Top of Page text

A bridge to the future or a bridge to nowhere?
It was announced last Thursday that due taxes, whose payment had been suspended from March 2020 until now, will remain frozen until the end of the year. We are talking about an accumulated amount of over €2 billion. Earlier this week, a similar decision concerning the pension contributions of companies and independent professionals was announced; that involves some €300 million whose payment was postponed until the end of the year.
We have a situation where revenues are declining and budget expenditure is rising; this is happening during a crisis all over the world. The essential question is what are these extra outlays funding? With what criteria? What plan? For whom? Are we building a bridge to the future or a bridge to nowhere?
Support spending will certainly exceed the €7.5 billion foreseen in the 2021 budget. After the rent for January and February, the state will pay the March rents for retail, cafés, restaurants and other stores, at a cost of €70 million per month or €210 million per quarter. It will also cover a part of businesses’ utility bills (electricity, water, telephone). Lower value-added tax on coffee, beverages and holiday packages has also been extended, at a cost of €125 million. Another €1.5 billion will be spent on the sixth and seventh cycle of refunded prepaid tax, for total spending of €3 billion since the start of the year and €7 billion since the start of the pandemic. The first three cycles of prepaid tax for 2021 will also be subject to a haircut of up to 50%, which means another €1.5 billion in foregone revenue. At the same time, it is impossible to calculate the state’s actual revenues, since several thousand enterprises are zombies: They exist for as long as they are being supported and will never reopen.
Liabilities are being are being postponed for “ad calendas graecas” (never) or “a better day” (that’s how bank deposits are soaring) and private debt is accumulating: According to the latest available data, owed back taxes come to €107.58 billion, a large part involving shuttered businesses. Nonperforming loans are €55 billion and the pandemic will add another €10 billion. Insurance arrears are almost €2.3 billion and arrears to pension funds exceed €35 billion. Payments on about €20 billion worth of loans have been suspended and, every month, €6 billion worth of checks are issued; we are in the third extension. The market is worried about a “bubble of post-dated checks,” another Greek patent.
The government had been banking on gradually decreasing support payments from April. That doesn’t look likely. The pandemic is still raging and the country’s GDP, having shrunk 10% last year, does not look likely to grow beyond 2-3 percent this year. It is popular to demand “more money for more people,” but I think it is wrong. The cost of the lockdown is over €3 billion per month and the state covers over €2 billion of that loss. The major issue is where does all that money go, with what criteria and priorities and what plan? Is it used to support people to feed their families, acquire new skills and improve their prospects? Or is an excessive part of this aid spent on supporting thousands of zombie businesses and unsustainable jobs, worsening the accumulation of a private debt that will undermine the day after?

Bottom of Page text
Top of Supplied material

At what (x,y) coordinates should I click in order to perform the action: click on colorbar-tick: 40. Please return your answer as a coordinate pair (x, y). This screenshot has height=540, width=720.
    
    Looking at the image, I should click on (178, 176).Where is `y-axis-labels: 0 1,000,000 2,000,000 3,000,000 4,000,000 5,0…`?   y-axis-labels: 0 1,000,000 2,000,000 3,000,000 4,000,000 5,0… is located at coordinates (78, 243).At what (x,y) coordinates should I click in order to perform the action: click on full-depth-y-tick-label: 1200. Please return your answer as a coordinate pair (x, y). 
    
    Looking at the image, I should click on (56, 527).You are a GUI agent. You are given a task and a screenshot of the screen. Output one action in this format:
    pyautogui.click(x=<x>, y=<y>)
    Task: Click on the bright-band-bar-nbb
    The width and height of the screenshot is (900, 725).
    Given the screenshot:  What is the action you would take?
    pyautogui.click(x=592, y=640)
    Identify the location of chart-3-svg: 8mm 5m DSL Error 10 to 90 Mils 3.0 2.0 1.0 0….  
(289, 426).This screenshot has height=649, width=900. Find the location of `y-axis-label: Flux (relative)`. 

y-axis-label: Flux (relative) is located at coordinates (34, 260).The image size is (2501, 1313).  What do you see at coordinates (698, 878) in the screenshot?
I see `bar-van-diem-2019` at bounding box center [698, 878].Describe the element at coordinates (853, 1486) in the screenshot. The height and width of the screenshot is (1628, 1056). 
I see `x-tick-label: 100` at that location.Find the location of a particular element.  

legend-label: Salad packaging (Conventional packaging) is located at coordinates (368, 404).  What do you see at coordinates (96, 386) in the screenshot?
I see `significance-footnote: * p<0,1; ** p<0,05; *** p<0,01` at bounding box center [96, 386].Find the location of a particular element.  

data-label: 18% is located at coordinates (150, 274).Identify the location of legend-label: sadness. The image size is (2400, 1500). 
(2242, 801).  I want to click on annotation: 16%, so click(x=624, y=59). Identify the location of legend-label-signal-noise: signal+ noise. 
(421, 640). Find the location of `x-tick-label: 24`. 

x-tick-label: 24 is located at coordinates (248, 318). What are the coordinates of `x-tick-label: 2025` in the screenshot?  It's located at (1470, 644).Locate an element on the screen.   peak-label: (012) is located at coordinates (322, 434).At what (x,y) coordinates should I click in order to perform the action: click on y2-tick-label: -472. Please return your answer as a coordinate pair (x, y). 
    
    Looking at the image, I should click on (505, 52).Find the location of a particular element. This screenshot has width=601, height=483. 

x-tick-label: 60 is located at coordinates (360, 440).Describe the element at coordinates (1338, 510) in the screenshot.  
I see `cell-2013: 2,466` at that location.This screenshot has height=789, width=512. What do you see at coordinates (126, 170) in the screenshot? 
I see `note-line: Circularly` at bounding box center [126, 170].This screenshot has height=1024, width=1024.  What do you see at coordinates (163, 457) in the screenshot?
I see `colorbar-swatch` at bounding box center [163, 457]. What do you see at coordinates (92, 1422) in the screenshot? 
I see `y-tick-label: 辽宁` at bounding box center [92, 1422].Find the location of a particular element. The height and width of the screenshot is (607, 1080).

Bottom of Supplied material

## Work request
Write out, word for word, the passage of the text on pandemic support spending that begins with the words "Liabilities are being" and ends after the words "another Greek patent.".

## Exercise output
Liabilities are being are being postponed for “ad calendas graecas” (never) or “a better day” (that’s how bank deposits are soaring) and private debt is accumulating: According to the latest available data, owed back taxes come to €107.58 billion, a large part involving shuttered businesses. Nonperforming loans are €55 billion and the pandemic will add another €10 billion. Insurance arrears are almost €2.3 billion and arrears to pension funds exceed €35 billion. Payments on about €20 billion worth of loans have been suspended and, every month, €6 billion worth of checks are issued; we are in the third extension. The market is worried about a “bubble of post-dated checks,” another Greek patent.